São nomes como o cientista político Hélio Jaguaribe, o jornalista Francisco de Assis Barbosa (1914-91), o advogado e político San Tiago Dantas (1911-64), além do editor Fernando Gasparian (1930-06), do historiador Caio Prado Júnior (1907-90) e do ex-deputado e jornalista Márcio Moreira Alves (1936-09).
Autor de livros clássicos da historiografia brasileira, como "De Getúlio a Castelo" e "De Castelo a Tancredo", que contemplam o que de mais importante aconteceu no século 20, e "Preto no Branco", estudo da questão racial, Skidmore teve grande influência na escrita da história contemporânea do país.
Enquanto intelectuais e historiadores brasileiros estavam exilados durante a ditadura (1964-85) ou mais interessados no Brasil Colonial, ele encontrou terreno fértil e acesso a fontes privilegiadas para contar, diz, o nascimento do Brasil contemporâneo.
"Muita gente pensava o Brasil nos EUA na lógica comunista-anticomunista, o que é um erro". Incentivado por Harvard, ele trocou a história da Alemanha e do nazismo pelo Brasil, integrando uma geração de americanos especialistas em países da América Latina formados após a Revolução Cubana.
As universidades incentivavam e o fenômeno virou até política de Estado da Casa Branca. O americano se irrita sobre o assunto: "Sou um produto de Harvard, não tenho nada a ver com o Departamento de Estado ou com a CIA, como muitos pensam".

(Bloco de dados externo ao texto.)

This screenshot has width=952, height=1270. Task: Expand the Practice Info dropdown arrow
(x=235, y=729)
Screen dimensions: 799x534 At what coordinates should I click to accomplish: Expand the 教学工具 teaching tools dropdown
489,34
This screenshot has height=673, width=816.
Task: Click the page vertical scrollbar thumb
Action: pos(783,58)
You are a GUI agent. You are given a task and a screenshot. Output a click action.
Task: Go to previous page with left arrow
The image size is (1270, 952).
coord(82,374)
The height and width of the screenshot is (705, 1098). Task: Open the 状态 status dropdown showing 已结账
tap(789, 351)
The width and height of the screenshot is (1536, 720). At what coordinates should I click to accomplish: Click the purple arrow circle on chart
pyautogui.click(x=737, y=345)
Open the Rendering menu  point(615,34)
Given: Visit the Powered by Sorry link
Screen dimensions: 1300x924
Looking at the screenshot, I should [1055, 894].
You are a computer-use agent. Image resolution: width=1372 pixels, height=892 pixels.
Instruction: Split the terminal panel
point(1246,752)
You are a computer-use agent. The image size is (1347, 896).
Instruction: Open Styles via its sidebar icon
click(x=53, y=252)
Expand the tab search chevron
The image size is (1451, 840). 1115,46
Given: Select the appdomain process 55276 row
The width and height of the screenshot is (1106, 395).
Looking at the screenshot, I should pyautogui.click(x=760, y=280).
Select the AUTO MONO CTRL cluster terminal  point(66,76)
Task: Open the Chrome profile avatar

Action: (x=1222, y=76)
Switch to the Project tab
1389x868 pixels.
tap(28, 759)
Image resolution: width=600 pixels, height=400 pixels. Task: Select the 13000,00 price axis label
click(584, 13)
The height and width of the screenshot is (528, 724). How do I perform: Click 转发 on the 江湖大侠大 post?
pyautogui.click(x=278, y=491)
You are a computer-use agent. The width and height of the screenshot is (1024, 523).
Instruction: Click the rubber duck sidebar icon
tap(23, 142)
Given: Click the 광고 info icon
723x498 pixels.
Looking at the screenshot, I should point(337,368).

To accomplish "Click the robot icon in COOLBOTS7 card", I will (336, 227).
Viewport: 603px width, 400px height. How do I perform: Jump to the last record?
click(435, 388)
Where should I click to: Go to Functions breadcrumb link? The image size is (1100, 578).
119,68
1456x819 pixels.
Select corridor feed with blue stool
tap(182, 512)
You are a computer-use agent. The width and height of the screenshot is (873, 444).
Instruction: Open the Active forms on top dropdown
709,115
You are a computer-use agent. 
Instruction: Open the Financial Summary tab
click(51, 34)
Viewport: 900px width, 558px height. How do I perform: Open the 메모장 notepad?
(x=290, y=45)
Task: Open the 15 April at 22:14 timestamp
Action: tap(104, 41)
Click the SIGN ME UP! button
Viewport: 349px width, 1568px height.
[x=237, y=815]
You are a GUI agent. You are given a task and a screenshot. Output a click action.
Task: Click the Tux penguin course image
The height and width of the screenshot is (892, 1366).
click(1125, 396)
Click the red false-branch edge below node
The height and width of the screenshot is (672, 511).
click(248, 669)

A primeira viagem ao Brasil, aos 29 anos, ocorreu dias após a renúncia de Jânio Quadros, em 1961. "Tive o privilégio de chegar ao Brasil num momento crucial da história", disse. "Isso foi decisivo."
Ainda lúcido --a fase inicial do Alzheimer começa por afetar a memória recente--, Skidmore recebeu a Folha com vinho branco, que ele diz beber todos os dias.
A mulher, Felicity, 76, que mora na casa de praia da família em Westerly, o visita todos os dias, além de algum outro amigo americano.
Ele diz que ainda está tentando entender seu "novo mundo". "Entrei em uma nova realidade, que é diferente de tudo o que eu conhecia", diz. "É um mundo de mulheres que cuidam de velhos."